(Data items)

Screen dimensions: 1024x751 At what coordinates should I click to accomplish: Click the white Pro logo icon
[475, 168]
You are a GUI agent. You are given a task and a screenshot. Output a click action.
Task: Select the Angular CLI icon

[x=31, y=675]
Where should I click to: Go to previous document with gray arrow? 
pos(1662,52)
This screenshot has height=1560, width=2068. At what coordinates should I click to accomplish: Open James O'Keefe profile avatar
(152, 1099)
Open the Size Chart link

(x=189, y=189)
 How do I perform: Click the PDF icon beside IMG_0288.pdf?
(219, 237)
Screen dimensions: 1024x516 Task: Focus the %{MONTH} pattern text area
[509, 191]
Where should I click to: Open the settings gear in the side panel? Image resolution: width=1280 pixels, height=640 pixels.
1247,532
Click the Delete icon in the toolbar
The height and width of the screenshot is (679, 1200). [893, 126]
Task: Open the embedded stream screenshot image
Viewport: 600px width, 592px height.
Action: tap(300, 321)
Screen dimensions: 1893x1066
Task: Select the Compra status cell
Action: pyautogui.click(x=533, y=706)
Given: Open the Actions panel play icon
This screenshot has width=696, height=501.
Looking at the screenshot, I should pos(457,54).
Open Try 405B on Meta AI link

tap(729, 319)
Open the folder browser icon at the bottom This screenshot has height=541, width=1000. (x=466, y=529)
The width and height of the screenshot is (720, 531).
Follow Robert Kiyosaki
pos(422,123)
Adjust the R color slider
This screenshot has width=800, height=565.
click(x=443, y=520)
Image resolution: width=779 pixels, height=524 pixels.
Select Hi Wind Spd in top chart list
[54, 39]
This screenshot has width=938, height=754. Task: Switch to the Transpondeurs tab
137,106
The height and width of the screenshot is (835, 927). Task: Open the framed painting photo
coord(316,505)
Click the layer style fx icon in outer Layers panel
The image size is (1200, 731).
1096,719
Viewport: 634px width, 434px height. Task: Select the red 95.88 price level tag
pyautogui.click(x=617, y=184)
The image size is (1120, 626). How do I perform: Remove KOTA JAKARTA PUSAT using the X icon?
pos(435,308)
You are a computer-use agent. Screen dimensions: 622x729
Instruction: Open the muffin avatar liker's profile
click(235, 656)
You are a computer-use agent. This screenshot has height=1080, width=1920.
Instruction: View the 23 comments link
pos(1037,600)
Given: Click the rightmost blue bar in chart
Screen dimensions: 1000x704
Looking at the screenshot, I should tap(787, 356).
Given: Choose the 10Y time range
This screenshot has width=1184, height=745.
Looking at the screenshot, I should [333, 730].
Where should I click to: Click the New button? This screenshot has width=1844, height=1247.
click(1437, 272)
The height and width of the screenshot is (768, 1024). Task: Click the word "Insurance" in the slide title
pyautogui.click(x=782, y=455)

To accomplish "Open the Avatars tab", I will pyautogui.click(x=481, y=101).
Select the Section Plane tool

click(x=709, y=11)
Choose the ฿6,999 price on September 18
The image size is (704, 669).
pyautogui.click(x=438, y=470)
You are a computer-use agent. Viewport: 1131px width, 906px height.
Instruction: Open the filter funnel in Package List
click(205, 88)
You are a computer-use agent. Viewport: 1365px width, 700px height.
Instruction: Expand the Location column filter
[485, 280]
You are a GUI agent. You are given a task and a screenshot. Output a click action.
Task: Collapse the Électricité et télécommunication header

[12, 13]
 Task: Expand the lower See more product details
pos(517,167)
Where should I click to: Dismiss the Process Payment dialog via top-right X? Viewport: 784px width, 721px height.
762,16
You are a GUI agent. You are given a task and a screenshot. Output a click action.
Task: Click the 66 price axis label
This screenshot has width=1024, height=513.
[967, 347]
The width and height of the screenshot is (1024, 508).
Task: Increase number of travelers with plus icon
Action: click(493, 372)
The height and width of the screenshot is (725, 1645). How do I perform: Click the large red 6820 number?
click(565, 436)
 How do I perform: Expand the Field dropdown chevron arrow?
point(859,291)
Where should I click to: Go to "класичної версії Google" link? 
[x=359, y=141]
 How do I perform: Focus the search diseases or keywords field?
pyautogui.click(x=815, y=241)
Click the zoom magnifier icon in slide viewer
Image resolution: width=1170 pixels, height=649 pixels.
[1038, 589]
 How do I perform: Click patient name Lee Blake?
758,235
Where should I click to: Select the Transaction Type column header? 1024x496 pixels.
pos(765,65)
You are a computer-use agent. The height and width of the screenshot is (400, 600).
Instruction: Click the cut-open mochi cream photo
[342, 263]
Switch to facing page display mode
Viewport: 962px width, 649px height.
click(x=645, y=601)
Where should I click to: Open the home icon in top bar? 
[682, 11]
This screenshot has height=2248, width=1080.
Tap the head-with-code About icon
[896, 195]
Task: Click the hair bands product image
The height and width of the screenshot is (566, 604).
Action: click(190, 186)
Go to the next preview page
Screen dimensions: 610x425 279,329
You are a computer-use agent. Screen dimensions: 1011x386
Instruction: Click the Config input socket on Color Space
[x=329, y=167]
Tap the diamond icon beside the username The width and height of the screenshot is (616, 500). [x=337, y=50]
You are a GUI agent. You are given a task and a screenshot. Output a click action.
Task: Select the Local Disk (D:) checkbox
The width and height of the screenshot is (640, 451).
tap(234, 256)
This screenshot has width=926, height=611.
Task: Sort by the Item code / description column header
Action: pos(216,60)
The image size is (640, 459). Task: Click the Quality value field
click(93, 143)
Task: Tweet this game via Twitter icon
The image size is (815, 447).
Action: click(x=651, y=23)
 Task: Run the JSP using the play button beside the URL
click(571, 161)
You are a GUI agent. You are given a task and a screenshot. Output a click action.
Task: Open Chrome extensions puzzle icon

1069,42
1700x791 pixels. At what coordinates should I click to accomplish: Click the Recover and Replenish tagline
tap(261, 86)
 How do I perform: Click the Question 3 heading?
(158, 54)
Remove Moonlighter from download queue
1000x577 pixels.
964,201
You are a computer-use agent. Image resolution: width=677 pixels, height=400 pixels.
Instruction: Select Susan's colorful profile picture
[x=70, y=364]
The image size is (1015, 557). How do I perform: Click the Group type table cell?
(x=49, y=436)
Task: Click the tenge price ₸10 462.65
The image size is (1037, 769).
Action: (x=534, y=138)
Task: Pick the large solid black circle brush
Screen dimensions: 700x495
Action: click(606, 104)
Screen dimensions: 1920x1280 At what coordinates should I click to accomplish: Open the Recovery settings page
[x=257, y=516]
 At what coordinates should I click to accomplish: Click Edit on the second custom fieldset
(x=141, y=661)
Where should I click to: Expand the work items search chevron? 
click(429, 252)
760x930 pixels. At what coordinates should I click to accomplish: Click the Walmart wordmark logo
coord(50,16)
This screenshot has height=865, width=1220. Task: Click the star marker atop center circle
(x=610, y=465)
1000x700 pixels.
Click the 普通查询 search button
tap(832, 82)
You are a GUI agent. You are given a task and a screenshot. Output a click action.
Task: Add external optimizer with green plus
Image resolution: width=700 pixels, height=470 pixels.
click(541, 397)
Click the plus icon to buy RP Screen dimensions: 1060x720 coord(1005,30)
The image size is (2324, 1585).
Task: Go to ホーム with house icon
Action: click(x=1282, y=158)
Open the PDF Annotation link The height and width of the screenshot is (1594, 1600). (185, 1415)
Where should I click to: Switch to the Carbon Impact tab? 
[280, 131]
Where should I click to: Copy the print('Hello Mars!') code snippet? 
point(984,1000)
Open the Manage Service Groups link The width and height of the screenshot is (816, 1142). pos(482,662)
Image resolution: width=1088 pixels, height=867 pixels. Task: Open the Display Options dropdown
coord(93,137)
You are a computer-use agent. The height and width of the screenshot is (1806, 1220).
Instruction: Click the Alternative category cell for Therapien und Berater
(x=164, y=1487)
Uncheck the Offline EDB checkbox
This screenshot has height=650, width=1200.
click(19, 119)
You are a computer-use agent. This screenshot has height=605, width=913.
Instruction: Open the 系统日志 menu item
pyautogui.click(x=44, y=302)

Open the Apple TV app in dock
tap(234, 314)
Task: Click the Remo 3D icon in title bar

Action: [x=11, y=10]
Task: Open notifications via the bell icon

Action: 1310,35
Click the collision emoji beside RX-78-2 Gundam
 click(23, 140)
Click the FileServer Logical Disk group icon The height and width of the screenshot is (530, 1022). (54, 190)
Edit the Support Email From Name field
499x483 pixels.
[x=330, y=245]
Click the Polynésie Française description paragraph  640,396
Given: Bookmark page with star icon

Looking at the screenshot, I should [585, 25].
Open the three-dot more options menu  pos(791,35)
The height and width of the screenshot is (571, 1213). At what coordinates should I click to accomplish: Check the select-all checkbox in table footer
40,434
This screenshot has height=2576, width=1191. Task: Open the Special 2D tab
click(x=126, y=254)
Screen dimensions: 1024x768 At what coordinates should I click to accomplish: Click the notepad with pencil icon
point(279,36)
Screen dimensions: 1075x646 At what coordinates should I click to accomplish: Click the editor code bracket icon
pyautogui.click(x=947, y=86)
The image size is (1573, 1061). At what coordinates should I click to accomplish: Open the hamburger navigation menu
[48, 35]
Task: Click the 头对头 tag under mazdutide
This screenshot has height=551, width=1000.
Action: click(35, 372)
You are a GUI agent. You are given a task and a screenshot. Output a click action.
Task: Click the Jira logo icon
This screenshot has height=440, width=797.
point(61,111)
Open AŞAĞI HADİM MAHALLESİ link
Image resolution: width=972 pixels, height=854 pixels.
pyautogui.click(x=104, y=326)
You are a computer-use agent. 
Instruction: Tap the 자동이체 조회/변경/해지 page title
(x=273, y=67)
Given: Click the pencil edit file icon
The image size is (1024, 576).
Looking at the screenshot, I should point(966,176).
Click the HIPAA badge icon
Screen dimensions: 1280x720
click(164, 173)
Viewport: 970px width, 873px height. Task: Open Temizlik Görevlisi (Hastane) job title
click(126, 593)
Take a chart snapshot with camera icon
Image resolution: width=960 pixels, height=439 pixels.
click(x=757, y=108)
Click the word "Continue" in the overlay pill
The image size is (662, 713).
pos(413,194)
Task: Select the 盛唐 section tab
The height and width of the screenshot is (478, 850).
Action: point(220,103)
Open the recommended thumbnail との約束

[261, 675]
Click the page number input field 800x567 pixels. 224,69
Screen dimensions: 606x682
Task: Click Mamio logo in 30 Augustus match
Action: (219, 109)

## [Assignment]
Among the records above, extract exactly the lines from the line with "The image size is (815, 447)." to the line with "1000x700 pixels.", both lines included, and leave out the rest.

## [Solution for this task]
The image size is (815, 447).
Action: click(x=651, y=23)
 Task: Run the JSP using the play button beside the URL
click(571, 161)
You are a GUI agent. You are given a task and a screenshot. Output a click action.
Task: Open Chrome extensions puzzle icon

1069,42
1700x791 pixels. At what coordinates should I click to accomplish: Click the Recover and Replenish tagline
tap(261, 86)
 How do I perform: Click the Question 3 heading?
(158, 54)
Remove Moonlighter from download queue
1000x577 pixels.
964,201
You are a computer-use agent. Image resolution: width=677 pixels, height=400 pixels.
Instruction: Select Susan's colorful profile picture
[x=70, y=364]
The image size is (1015, 557). How do I perform: Click the Group type table cell?
(x=49, y=436)
Task: Click the tenge price ₸10 462.65
The image size is (1037, 769).
Action: (x=534, y=138)
Task: Pick the large solid black circle brush
Screen dimensions: 700x495
Action: click(606, 104)
Screen dimensions: 1920x1280 At what coordinates should I click to accomplish: Open the Recovery settings page
[x=257, y=516]
 At what coordinates should I click to accomplish: Click Edit on the second custom fieldset
(x=141, y=661)
Where should I click to: Expand the work items search chevron? 
click(429, 252)
760x930 pixels. At what coordinates should I click to accomplish: Click the Walmart wordmark logo
coord(50,16)
This screenshot has height=865, width=1220. Task: Click the star marker atop center circle
(x=610, y=465)
1000x700 pixels.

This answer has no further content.